CONSEGNA A
Ricopi integralmente la parte dell'elenco che si apre con la riga contenente "This screenshot has width=664, height=1097." e si chiude con la fine dell'elenco, traslando di 26 ogni coordinata che compare nelle risposte.

[Traduzione a cura di Luciana Buttini dall’articolo originale di Timothy P. Longman pubblicato su The Conversation]
Paul Rusesabagina, l’imprenditore ruandese che ha salvato, nascondendoli nel suo albergo, centinaia di vite umane durante il genocidio del 1994 e ha visto la sua storia raccontata nel film hollywoodiano “Hotel Rwanda” è stato arrestato ai primi di settembre dalle autorità del Paese con l’accusa di “reati legati al terrorismo“.
L’intervista di Moina Spooner, giornalista di The Conversation Africa al politologo Timothy Longman, esperto del genocidio del Ruanda e delle sue conseguenze, fornisce ulteriori informazioni su chi sia realmente Rusesabagina e su come sia stato costruito il suo arresto.
Chi è Paul Rusesabagina e che ruolo ha avuto durante il genocidio dei tutsi in Ruanda?
All’inizio degli anni Novanta, Rusesabagina gestiva un hotel a Kigali, la capitale ruandese, l’Hotel des Diplomats. A poche ore dal disastro aereo del 6 aprile 1994, in cui perse la vita il presidente Juvenal Habyarimana, i suoi sostenitori si riversarono nella capitale uccidendo gli oppositori politici, gli attivisti della società civile e i membri della minoranza etnica dei tutsi.

CONSEGNA B
Risponda alle seguenti domande sull'articolo dedicato a Paul Rusesabagina.
(i) Quale albergo gestiva Rusesabagina a Kigali all'inizio degli anni Novanta?
(ii) Con quale accusa è stato arrestato ai primi di settembre?
(iii) Chi ha condotto l'intervista al politologo Timothy Longman?

MATERIALE PROPOSTO
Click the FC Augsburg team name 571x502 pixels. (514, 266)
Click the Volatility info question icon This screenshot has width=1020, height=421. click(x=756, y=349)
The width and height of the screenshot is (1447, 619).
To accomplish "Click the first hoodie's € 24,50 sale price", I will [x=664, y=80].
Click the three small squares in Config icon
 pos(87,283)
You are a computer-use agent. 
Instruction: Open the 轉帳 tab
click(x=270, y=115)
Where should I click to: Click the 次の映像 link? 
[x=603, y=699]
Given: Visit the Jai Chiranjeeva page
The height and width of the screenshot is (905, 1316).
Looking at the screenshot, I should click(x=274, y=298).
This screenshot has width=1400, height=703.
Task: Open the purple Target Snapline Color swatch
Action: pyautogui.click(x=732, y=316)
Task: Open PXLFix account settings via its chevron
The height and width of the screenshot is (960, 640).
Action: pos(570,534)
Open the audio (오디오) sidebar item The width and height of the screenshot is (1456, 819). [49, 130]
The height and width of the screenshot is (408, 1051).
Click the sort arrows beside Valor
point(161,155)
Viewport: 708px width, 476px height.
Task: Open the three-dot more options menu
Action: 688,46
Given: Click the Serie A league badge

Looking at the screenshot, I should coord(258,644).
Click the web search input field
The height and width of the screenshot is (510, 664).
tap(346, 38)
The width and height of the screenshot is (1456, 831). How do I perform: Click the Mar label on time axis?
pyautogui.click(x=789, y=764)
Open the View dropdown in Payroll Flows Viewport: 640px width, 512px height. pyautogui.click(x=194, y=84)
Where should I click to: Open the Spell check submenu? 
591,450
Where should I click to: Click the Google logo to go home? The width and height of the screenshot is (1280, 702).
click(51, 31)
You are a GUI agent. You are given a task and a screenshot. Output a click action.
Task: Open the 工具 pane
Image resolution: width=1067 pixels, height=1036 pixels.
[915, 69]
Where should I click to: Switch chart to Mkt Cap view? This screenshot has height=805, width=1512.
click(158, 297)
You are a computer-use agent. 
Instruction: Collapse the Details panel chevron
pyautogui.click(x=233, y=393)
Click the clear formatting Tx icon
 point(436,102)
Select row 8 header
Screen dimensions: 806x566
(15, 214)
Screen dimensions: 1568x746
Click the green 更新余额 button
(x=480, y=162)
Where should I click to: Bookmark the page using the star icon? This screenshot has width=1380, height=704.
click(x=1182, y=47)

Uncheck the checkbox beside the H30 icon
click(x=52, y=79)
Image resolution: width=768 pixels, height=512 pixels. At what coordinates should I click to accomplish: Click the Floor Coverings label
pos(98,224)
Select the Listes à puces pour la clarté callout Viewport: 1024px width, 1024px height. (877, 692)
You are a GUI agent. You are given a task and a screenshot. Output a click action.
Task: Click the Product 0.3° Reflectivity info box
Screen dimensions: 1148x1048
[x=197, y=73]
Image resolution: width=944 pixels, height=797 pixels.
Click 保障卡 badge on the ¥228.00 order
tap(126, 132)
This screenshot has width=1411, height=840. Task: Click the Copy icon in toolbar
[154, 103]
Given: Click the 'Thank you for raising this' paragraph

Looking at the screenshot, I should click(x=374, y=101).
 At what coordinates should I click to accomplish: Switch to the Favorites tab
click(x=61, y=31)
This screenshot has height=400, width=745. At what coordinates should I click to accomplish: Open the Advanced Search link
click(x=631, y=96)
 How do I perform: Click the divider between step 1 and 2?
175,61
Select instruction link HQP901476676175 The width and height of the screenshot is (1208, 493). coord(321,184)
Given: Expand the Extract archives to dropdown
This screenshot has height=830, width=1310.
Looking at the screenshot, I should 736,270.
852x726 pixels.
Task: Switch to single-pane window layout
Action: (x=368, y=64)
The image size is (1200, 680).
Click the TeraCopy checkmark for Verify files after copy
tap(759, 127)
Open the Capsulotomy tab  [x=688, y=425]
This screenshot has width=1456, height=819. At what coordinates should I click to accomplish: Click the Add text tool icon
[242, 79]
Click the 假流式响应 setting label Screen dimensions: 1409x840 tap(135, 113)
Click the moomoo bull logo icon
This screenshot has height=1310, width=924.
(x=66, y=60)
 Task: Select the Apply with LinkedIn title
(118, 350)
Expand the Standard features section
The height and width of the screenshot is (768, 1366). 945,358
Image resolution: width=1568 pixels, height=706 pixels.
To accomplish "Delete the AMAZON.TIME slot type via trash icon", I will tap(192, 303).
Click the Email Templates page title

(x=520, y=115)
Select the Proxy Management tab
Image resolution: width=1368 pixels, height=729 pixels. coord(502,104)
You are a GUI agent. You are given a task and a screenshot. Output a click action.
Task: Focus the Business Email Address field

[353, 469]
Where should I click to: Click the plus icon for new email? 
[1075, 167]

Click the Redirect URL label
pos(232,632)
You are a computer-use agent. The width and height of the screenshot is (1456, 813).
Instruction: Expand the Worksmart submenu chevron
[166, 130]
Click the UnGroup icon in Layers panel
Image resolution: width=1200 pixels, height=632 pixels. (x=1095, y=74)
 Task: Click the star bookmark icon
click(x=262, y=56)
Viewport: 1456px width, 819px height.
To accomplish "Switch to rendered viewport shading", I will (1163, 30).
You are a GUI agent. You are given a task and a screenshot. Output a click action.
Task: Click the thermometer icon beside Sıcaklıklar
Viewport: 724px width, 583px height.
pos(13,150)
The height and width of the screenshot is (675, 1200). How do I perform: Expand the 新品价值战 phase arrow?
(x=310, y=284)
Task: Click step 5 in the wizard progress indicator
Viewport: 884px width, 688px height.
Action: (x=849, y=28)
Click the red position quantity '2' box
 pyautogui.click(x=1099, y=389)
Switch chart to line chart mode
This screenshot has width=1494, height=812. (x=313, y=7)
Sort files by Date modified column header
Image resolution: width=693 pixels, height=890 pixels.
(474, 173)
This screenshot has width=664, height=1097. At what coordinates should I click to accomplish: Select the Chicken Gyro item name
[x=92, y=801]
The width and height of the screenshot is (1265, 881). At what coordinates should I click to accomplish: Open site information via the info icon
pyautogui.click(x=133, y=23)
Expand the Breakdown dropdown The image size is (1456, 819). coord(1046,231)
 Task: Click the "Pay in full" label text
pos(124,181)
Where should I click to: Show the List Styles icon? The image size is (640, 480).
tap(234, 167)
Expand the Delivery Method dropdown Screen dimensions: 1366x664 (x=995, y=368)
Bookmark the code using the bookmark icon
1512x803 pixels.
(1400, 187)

SOLUZIONE A
This screenshot has width=664, height=1097. At what coordinates should I click to accomplish: Select the Chicken Gyro item name
[x=118, y=827]
The width and height of the screenshot is (1265, 881). At what coordinates should I click to accomplish: Open site information via the info icon
pyautogui.click(x=159, y=49)
Expand the Breakdown dropdown The image size is (1456, 819). coord(1072,257)
 Task: Click the "Pay in full" label text
pos(150,207)
Where should I click to: Show the List Styles icon? The image size is (640, 480).
tap(260, 193)
Expand the Delivery Method dropdown Screen dimensions: 1366x664 (x=1021, y=394)
Bookmark the code using the bookmark icon
1512x803 pixels.
(1426, 213)

SOLUZIONE B
(i) L'Hotel des Diplomats.
(ii) Con l'accusa di "reati legati al terrorismo".
(iii) Moina Spooner, giornalista di The Conversation Africa.